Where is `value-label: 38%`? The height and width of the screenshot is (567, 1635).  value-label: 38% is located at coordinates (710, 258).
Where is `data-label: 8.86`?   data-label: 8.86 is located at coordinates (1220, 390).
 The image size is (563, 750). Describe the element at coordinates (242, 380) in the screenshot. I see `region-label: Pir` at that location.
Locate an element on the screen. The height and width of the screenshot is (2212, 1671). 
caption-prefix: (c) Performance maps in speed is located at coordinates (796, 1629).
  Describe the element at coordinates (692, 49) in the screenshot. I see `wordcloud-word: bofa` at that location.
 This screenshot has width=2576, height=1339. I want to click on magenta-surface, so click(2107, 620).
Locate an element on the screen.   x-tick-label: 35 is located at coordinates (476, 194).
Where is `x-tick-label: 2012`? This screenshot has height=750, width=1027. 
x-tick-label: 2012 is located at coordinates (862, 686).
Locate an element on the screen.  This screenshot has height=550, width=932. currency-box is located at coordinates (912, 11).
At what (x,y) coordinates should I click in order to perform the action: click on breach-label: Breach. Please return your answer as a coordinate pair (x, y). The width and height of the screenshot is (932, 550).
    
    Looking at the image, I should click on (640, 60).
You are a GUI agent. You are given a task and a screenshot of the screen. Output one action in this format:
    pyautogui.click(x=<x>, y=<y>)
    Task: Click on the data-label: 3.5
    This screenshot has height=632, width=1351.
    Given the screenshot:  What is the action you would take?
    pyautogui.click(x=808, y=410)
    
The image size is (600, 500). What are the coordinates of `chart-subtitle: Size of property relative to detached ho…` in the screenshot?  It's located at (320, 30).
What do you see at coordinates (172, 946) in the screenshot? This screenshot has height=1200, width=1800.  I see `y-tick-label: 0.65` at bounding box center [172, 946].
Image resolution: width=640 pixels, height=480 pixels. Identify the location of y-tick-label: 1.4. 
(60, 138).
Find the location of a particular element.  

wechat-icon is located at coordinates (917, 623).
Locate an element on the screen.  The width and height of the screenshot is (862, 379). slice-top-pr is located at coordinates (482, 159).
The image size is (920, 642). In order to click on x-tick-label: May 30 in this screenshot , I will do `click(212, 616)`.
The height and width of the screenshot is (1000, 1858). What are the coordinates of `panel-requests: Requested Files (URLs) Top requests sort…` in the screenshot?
════════════════════
#### What needs to be done:
Copy out the rows above word for word, starting at the line that contains "has height=750, width=1027." and ending at the line that contains "coordinates (912, 11).".

#### Reply:
Where is `x-tick-label: 2012`? This screenshot has height=750, width=1027. 
x-tick-label: 2012 is located at coordinates (862, 686).
Locate an element on the screen.  This screenshot has height=550, width=932. currency-box is located at coordinates (912, 11).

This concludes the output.